What's councillor life like during lockdown? Not that different to normal other than that all discussions are had over Teams or Zoom, and (like many people) juggling a toddler alongside these if there are too many throughout any particular day.

Waikato Regional Council seamlessly transitioned into level 4 and then 3 and I am grateful to our staff for having used the past year to make preparations for this.

Being home has given me more space to make new connections by reaching out to new people who do great things in our community and to think deeply on how to facilitate solutions for achieving wellbeing in our region. I'm learning so much.

I've also been spending more time on social media and I'm clear I can definitely share more content with you all, on top of the newsletter, so please drop me a line to say what you'd like to see where and how and I'll do my best to make that happen.

Thank you to all of you who are have made this lockdowns such a success and keep staying safe out there as we move through the levels.


Local Climate Action Update

In last month's newsletter I gave a bit of an update of what's going on globally, but the place where we can all make a difference is locally - close to home - while having some faith that our act of leadership will encourage and inspire others and help add up with everyone's efforts.

In a local government sense, I feel that we are on the cusp of some really great initiatives coming together and maturing, through better collaboration. The regular online calls I have initiated for councillors who are interested in climate action across our region, as well as the one for regional councillors nationally, are well underway and leading to more alignment and support for each other as implement similar measures.

We are avidly awaiting the national emission reduction plan and adaptation plan from central government, alongside other announcements and guidance, but it is imperative just to get on with it. Ideally those items will come before/around COP26.

One of the crucial next steps is to get region-wide coordination of key emission reduction and adaptation initiatives and options; with all councils and especially large organisations coming together to have formal discussions and do their part(s). This work needs to accelerate. We have some collaborative forums such as the Mayoral Forum and the Waikato Plan already but other spaces will be needed.

It's the combination between the vast knowledge held by institutions together with the desires and drive of the community that, when properly supported, can make for fast effective changes in the right places. That's why I'm very excited about the fact the Waikato will see its first ever Climathon ideathon event towards the end of October; sign up to engage and be sure not to miss out on the warm up events before the big day.

I'm really looking forward to seeing what comes out of this as it's a great chance for community ideas from the power of the crowd to come forward. I'm incredibly grateful that there are organisations like Go Eco who are a go-to place for individuals and community groups to connect and have their efforts supported.

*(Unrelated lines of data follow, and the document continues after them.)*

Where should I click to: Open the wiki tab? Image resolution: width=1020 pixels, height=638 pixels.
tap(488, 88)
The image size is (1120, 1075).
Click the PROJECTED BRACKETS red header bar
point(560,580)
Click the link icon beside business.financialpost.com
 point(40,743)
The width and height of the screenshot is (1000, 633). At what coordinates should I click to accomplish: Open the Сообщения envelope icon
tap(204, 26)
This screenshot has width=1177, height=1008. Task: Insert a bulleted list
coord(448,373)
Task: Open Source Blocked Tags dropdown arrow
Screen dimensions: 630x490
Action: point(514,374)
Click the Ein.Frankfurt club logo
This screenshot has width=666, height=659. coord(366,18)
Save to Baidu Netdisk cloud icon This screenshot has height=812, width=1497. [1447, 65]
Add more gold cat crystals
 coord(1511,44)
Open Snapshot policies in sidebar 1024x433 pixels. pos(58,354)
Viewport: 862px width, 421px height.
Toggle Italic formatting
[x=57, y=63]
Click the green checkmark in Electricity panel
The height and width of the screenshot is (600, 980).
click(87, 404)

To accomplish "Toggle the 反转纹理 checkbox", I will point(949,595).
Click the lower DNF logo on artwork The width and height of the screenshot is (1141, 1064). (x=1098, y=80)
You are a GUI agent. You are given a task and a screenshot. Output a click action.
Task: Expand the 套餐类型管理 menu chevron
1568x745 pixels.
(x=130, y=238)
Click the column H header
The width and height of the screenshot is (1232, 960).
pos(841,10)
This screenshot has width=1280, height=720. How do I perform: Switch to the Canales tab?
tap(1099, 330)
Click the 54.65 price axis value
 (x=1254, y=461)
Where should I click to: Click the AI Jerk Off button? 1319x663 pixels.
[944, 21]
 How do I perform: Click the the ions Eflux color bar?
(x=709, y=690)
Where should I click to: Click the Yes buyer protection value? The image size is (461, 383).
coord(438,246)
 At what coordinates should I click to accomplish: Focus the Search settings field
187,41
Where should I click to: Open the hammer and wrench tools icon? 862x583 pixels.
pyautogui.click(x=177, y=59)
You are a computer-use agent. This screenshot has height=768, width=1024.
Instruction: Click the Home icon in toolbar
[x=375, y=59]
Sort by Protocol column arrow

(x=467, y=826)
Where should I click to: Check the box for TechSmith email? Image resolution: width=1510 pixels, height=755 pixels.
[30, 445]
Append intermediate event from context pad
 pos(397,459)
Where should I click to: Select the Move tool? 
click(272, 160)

On that note, I want to give a shout out to the University of Waikato for launching the world's first ever Bachelor of Climate Change; a very worthwhile option for anyone looking to combine a passion with the pressing need to work on this topic. This includes an active research component which means it includes some real-world experience.

Collaborative community efforts such as the upcoming Strengthening Communities Hui are the kind of initiative that starts to cross previous silos, so we need more of that. I'm also very inspired by the ideas of Climate Action Forum's such as the one in Rotorua, there is no reason not to have one in every district, and get them sharing their voice and supporting councils and other organisations.

Unfortunately, I currently still see the small and medium enterprise sector in danger of missing out on an easy path to get to know their emissions footprint (and how to reduce it) and strategic planning to address climate related risks and opportunities.

This is specialist work that large organisations hire a sustainability manager for, but SME's have many barriers. Since SME's make up ~97% of businesses it is so important that an innovative model is developed to get them support, so they can be allies and thriving long-term.

Council's hold a lot of fantastic data that can be incredibly empowering when visualised appropriately in an easy-to-engage way for the public. For example, the WRC's Coastal Inundation Tool is an example of a GIS map with data related to sea level rise (climate adaptation). It got me thinking that we should be visualising the greenhouse gas emissions data that we hold for the region.

This could be made available in an online dashboard, with more frequent or even real-time updates. Complementing this, calculators (like this one for transport emissions in Auckland) could be shared to demonstrate the likely emissions impact of investments, which could then be verified by looking back at the data displayed over time on the dashboard. Is there anyone out there who is really keen on this?

As you can see, here is quite a bit going on in this space and it will only increase as the issue becomes more and more pressing. Bringing the local lens to it really helps this topic come alive, and when we know what's out there it's so much easier to collaborate.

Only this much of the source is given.